EXERCISE PROMPT:
Copy word for word the rows starting at the line that contains "This screenshot has height=843, width=1400." and ending at the line that contains "the BT circle". Leave the pictures out.

DATA FOR THE TASK:

"""

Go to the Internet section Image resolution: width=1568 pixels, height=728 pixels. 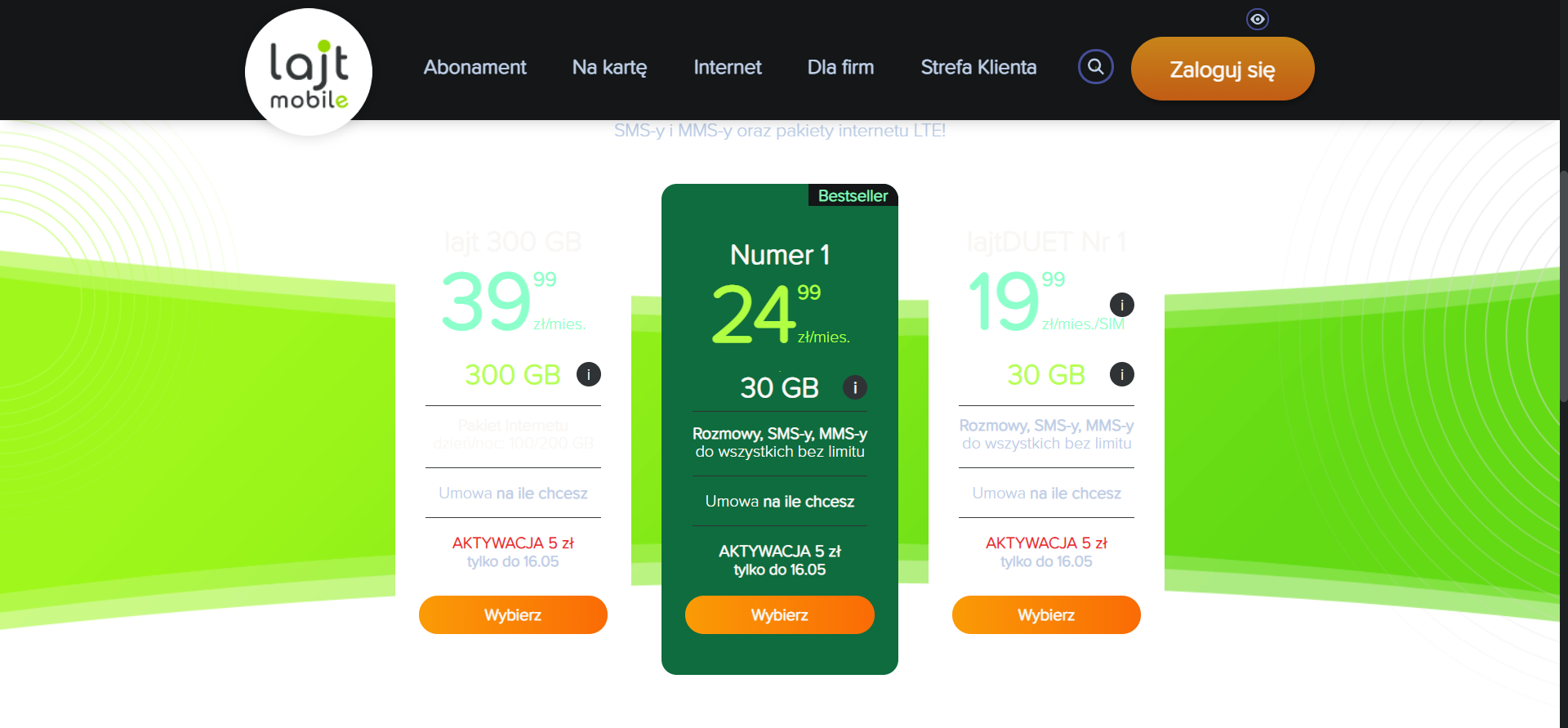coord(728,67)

"""
"""

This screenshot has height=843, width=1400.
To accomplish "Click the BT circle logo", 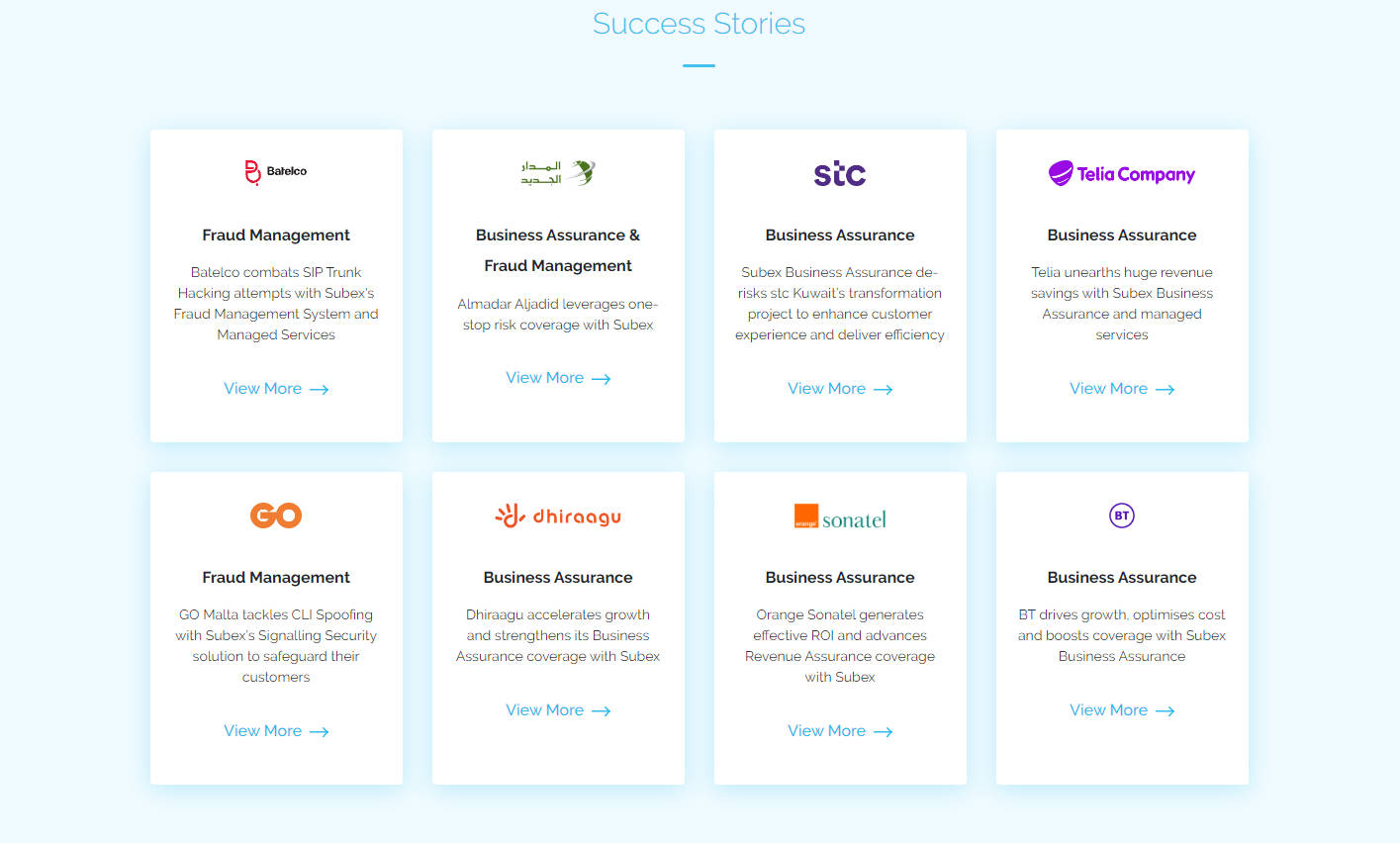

"""
"""

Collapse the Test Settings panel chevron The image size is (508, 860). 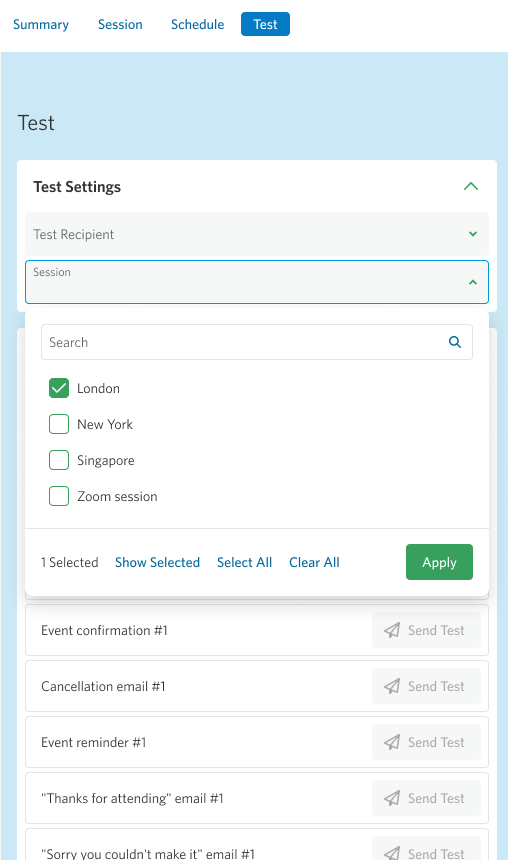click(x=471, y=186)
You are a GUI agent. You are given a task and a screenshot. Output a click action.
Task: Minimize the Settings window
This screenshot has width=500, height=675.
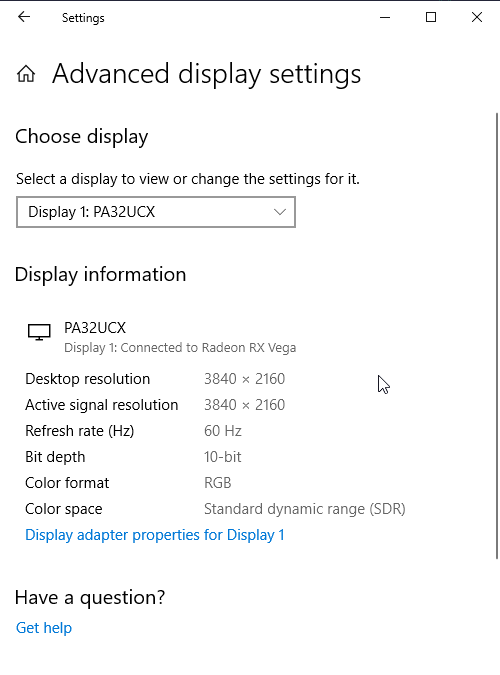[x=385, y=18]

"""

RIGHT ANSWER:
This screenshot has height=843, width=1400.
To accomplish "Click the BT circle logo", 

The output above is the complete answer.